══ MATERIAL FOR THIS TASK

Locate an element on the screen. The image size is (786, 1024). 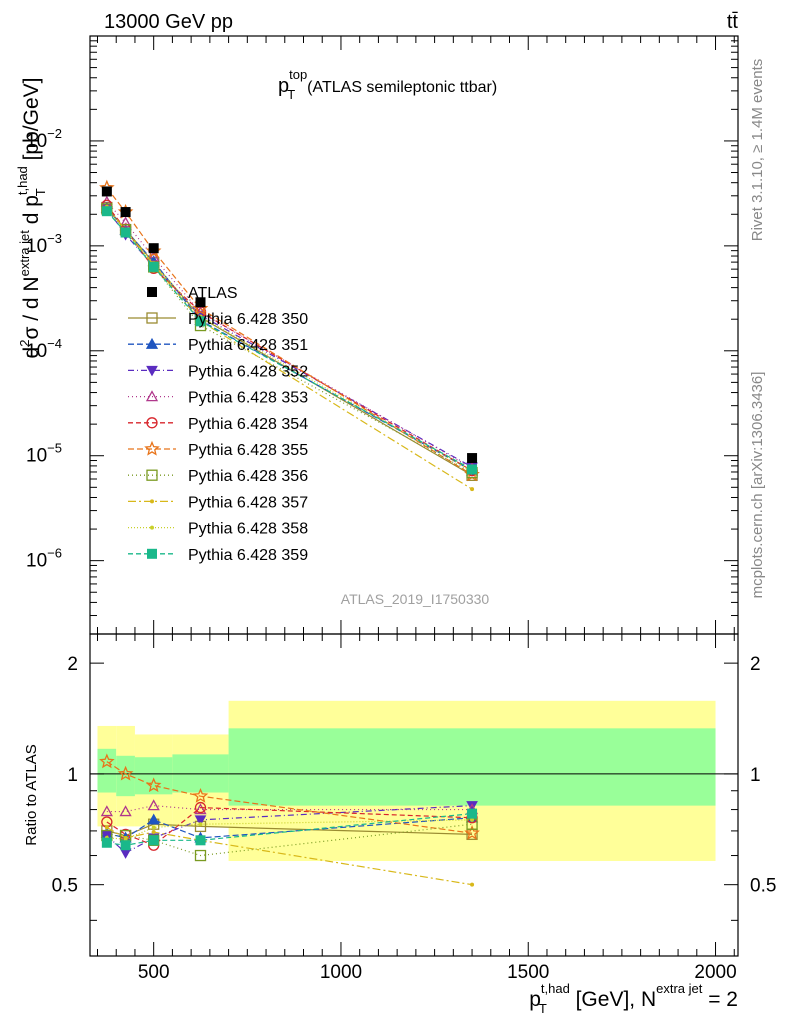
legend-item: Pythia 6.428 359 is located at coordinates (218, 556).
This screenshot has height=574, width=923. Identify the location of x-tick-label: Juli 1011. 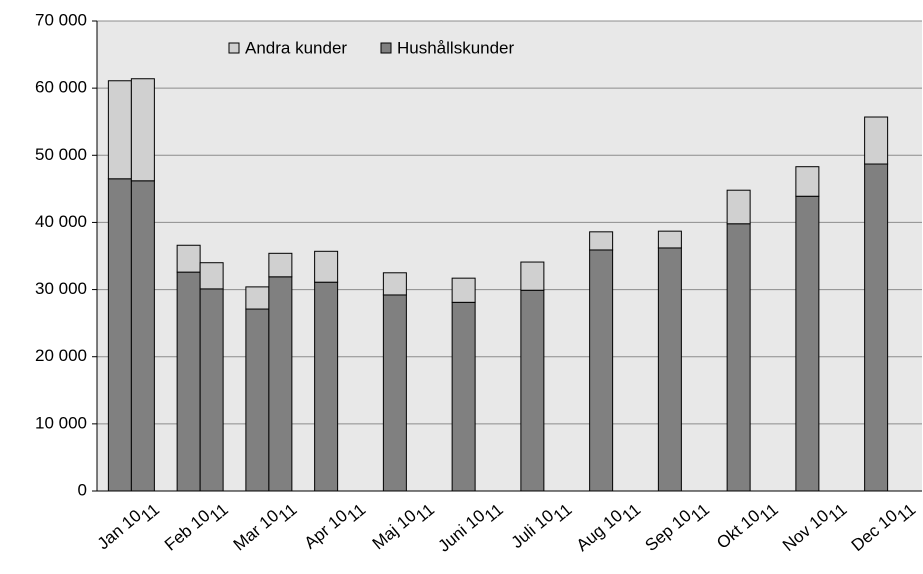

════
══ MATERIAL FOR THIS TASK

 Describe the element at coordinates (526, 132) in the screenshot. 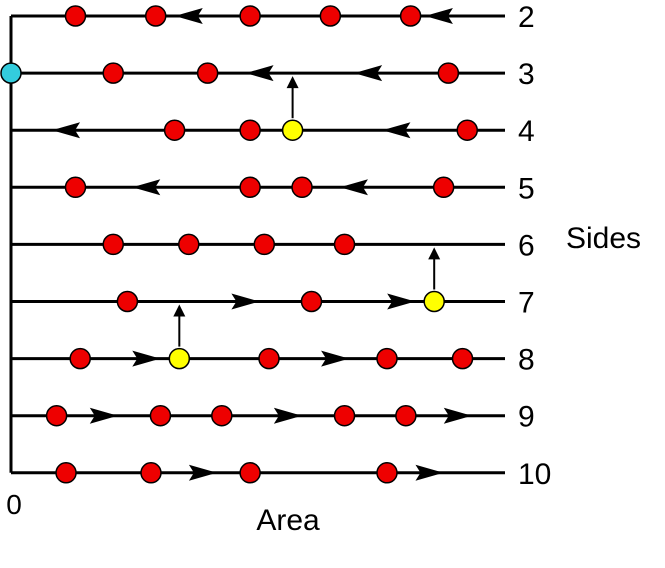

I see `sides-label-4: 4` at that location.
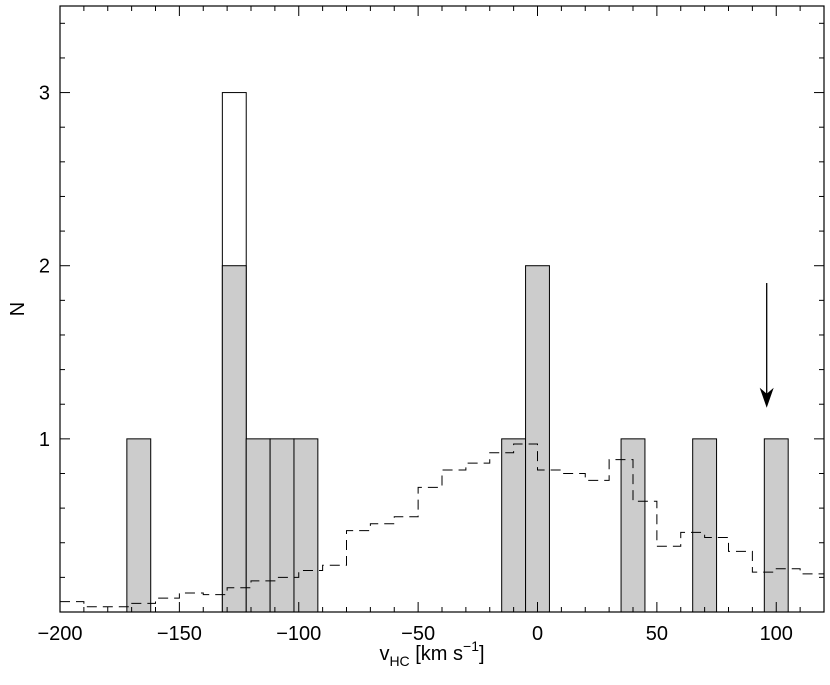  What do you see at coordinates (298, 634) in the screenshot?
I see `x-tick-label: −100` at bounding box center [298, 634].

════

-- WORK INSTRUCTION --
Could you change "Identify" to "Find" in everything from the line containing "Locate an element" down to the line containing "This screenshot has", and give back only those lines with the pictures left out?

-- THE ANSWER --
Locate an element on the screen. The image size is (786, 1024). 
legend-item: Pythia 6.428 359 is located at coordinates (218, 556).
This screenshot has height=574, width=923. Find the location of x-tick-label: Juli 1011. 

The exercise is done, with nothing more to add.